BEGIN DATA SHOWN

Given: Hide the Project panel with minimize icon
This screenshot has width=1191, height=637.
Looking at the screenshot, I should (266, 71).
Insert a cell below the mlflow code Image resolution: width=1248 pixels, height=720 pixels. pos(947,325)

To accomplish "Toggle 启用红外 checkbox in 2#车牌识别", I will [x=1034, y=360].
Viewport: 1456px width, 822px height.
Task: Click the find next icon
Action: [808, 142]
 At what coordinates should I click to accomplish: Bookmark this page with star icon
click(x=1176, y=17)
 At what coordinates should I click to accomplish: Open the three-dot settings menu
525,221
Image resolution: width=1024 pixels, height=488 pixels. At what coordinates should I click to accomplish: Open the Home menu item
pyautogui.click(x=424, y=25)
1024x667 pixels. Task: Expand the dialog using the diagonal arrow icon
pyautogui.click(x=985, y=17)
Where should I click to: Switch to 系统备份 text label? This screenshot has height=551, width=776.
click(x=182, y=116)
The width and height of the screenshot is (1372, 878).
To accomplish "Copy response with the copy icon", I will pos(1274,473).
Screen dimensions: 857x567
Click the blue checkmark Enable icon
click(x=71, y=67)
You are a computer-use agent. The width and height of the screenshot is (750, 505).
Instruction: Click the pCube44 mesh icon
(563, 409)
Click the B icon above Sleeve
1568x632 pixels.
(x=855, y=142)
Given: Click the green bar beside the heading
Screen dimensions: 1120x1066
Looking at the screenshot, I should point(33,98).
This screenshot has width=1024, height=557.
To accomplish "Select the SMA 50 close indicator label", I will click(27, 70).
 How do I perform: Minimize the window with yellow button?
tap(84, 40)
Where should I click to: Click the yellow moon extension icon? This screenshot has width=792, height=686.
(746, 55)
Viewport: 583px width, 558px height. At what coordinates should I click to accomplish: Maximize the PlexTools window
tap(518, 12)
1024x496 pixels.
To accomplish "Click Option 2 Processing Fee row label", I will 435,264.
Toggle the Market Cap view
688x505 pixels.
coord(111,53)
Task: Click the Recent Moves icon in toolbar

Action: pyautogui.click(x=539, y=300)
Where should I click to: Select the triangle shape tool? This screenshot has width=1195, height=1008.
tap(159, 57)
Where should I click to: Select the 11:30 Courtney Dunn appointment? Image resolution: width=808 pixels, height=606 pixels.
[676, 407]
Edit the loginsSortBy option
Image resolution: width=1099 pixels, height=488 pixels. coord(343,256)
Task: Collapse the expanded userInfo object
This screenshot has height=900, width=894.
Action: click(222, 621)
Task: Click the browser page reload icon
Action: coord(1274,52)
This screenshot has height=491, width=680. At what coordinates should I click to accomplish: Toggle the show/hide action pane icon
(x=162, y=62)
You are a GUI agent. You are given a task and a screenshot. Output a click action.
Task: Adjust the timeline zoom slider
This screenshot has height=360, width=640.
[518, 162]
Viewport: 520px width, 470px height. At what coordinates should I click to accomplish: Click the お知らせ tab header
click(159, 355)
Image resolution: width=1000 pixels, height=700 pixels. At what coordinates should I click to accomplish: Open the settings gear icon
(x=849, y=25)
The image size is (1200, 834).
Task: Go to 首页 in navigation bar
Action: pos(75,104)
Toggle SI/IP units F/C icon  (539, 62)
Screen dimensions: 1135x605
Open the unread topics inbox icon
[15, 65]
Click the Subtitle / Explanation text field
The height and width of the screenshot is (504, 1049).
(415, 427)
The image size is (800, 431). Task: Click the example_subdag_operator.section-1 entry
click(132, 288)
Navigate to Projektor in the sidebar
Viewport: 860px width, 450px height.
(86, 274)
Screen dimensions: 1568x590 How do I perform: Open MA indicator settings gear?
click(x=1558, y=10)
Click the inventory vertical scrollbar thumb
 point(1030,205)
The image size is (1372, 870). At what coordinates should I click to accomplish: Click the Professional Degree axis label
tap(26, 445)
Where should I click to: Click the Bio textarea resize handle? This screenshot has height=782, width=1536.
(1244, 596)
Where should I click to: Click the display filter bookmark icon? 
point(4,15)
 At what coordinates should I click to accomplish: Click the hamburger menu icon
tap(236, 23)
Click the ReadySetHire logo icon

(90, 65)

END DATA SHOWN

Every line in the data above that contains the word "agent" should be copied.

SOLUTION TO THE EXERCISE:
You are a computer-use agent. The width and height of the screenshot is (750, 505).
You are a GUI agent. You are given a task and a screenshot. Output a click action.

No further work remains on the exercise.